Yaz
Yaz mevsimini oldum olası sevmem. İstanbul'lu için eziyettir yaz mevsimleri...Peki neden diye soranlar ve yazın güzelliklerini sayan arkadaşlar olabilir. Mesela ne güzel dondurma yiyoruz denilebilirse de dondurmanın pek de sağlıklı bir besin olmadığı ayrıca kışın da yenilebildiğini ama bunun Akdenizlilerce pek tercih edilmediği söylenebilir. Günübirlik havuza, pikniğe, parka, bahçeye, ormana gideriz; ne güzel diyenler olabilir, bende derim ki O eski Türk filmlerinde kaldı. İstanbul'da sayfiye yeri bulmak Deniz Baykal'ı CHP'den uzaklaştırmaktan daha zor. Siz anlayın durumu yani. Yazın şort, terlik, tişört giyiyoruz kardeşim diyebilrsiniz.

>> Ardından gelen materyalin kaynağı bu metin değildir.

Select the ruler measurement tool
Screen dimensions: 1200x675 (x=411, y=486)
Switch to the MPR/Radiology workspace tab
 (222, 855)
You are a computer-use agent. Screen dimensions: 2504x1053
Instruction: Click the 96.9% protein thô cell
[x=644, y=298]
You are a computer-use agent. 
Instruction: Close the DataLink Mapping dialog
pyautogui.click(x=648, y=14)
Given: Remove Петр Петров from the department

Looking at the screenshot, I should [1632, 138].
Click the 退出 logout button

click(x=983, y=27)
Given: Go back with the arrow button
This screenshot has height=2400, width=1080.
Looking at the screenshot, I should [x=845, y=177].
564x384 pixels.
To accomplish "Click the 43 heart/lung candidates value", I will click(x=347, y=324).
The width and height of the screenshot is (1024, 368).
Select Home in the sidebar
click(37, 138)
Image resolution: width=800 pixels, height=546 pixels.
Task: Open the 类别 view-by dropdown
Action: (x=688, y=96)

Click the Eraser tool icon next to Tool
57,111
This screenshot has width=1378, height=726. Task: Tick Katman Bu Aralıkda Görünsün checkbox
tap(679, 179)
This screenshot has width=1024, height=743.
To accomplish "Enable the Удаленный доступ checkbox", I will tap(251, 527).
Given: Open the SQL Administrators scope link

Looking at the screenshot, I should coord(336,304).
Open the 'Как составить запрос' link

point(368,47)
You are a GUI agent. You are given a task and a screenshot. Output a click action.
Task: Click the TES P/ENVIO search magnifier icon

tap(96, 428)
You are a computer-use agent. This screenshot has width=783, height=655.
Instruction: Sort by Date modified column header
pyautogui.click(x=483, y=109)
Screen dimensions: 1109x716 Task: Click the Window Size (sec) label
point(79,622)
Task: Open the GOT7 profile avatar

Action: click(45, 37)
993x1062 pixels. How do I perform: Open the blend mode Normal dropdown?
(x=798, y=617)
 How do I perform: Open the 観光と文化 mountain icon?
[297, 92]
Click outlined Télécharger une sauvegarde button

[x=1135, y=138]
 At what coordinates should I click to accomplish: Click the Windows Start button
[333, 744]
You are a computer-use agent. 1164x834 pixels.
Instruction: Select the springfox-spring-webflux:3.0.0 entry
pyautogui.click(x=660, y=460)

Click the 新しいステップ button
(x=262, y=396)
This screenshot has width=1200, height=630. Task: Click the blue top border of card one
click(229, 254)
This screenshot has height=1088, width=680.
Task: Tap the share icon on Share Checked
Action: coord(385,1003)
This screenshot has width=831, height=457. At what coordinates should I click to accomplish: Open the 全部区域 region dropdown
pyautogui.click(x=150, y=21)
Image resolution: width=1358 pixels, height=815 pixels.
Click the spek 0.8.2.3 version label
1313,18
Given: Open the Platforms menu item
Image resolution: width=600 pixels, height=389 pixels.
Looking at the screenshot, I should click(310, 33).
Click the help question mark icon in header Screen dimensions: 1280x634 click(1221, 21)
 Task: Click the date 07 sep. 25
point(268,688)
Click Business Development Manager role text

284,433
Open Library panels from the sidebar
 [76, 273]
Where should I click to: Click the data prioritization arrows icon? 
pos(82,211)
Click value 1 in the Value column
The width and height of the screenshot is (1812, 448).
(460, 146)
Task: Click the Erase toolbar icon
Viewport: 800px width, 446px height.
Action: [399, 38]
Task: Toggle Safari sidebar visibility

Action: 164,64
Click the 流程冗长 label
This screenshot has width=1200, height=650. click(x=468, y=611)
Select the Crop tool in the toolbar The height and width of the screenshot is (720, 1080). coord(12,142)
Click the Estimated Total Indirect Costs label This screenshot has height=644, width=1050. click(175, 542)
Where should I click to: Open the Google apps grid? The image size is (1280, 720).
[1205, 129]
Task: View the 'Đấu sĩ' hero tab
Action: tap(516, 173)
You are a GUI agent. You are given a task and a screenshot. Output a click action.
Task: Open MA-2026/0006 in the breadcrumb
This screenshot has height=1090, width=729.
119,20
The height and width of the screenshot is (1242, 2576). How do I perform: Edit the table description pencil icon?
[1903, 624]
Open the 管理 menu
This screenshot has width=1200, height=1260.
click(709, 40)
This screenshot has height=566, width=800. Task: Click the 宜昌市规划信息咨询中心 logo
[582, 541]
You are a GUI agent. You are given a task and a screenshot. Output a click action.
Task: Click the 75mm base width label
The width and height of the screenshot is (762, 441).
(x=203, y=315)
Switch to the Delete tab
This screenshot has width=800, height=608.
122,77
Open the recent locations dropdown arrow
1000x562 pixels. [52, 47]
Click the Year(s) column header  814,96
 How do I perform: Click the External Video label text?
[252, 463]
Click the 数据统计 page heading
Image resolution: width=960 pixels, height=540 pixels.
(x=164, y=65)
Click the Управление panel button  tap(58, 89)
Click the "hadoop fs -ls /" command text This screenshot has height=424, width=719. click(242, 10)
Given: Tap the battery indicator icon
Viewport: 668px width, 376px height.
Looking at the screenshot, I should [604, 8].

Bende yunan heykeli gibi vücuda sahip türk erkeklerinin, afrodit gibi türk kadınlarının (!) bu nispeten vücudu gösteren yazlık kıyafetler içinde sergiledikleri şairane görüntülerden bahsederim: selülitler,kıllı bacaklar,kraliça ana göğüsler....falanlar filanlar...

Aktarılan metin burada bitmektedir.